4. The Customer shall inform Biketec GmbH immediately if it becomes aware that Confidential Information has been passed on to unauthorized third parties. The Customer shall use its best endeavors to ensure that such unauthorized third parties destroy the Confidential Information in its entirety.

5. No granting of rights is associated with the disclosure of Confidential Information. All rights remain with Biketec GmbH. Biketec GmbH accepts no liability for the usability of the Confidential Information for the needs of the Customer or for its completeness, correctness or topicality.

6. At the request of Biketec GmbH, or at the latest upon termination of the contractual relationship, all Confidential Information must either be returned to Biketec GmbH at the request of Biketec GmbH or destroyed; evidence of destruction must be provided to Biketec GmbH upon request.

XII. Concluding terms

1. The assignment of the Customer’s rights vis-à-vis Biketec GmbH to third parties requires the prior written consent of Biketec GmbH.

2. The Customer undertakes to comply with all provisions of the UN Global Compact.

3. Amendments and additions to a contract and/or these GTC and any additional agreements must be made in writing (text form is sufficient).
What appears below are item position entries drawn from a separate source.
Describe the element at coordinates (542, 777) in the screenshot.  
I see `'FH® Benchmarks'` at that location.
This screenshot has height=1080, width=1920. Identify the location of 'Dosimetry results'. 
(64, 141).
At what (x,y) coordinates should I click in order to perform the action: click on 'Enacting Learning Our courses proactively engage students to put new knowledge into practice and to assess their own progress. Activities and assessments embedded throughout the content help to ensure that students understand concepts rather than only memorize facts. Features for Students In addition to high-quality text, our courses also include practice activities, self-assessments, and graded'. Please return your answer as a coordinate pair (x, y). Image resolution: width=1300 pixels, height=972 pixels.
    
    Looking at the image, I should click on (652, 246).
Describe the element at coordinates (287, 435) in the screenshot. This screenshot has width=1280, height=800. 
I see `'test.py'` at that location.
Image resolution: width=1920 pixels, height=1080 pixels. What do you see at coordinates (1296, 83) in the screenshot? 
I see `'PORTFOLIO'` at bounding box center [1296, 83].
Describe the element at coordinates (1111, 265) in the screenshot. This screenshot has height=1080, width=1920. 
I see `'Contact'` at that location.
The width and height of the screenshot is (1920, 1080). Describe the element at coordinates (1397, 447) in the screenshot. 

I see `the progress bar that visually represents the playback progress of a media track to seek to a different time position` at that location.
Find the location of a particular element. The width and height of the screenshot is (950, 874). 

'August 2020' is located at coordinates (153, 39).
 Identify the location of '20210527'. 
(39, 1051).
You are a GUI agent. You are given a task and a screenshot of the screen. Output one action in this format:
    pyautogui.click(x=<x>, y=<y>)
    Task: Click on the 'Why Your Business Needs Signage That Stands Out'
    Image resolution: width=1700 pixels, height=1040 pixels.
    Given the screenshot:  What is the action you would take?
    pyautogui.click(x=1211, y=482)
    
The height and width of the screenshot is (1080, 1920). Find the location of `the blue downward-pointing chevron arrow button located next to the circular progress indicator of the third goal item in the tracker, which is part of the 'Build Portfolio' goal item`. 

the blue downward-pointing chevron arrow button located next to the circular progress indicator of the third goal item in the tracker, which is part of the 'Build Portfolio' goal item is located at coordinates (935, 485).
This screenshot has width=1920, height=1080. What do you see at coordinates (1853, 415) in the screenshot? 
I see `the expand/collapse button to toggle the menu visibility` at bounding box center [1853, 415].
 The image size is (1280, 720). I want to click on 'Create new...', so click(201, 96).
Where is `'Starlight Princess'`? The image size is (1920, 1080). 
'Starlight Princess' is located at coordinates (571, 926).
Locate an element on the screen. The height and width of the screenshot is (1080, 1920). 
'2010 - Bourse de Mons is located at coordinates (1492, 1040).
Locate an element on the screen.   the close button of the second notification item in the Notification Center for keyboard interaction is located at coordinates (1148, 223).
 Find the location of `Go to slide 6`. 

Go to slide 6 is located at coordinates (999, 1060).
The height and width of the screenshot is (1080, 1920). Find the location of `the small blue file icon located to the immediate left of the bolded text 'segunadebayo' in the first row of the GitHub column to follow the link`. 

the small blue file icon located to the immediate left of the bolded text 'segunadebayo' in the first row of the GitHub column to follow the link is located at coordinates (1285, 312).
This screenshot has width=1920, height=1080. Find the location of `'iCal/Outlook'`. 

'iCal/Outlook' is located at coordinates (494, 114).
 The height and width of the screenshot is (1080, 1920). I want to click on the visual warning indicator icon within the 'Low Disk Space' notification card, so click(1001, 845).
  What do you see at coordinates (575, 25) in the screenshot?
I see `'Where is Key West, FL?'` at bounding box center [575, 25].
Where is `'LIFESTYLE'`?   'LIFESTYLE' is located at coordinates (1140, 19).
This shall also apply to any revision of this requirement for the written form.

4. If a provision of these GTC and/or a corresponding purchase agreement is wholly or partly invalid, this shall not affect the validity of the remaining provisions. In this case, the parties undertake to replace the ineffective provision with an effective provision that comes as close as possible to the economic purpose of the ineffective provision.

5. Substantive German law shall apply, with the exception of the provisions of private international law, in particular the United Nations Convention on Contracts for the International Sale of Goods (CISG).

6. The exclusive place of jurisdiction for all disputes arising from or in connection with the contractual relationship is Frankfurt am Main. However, Biketec GmbH is entitled to take legal action against the Customer at any other legal place of jurisdiction.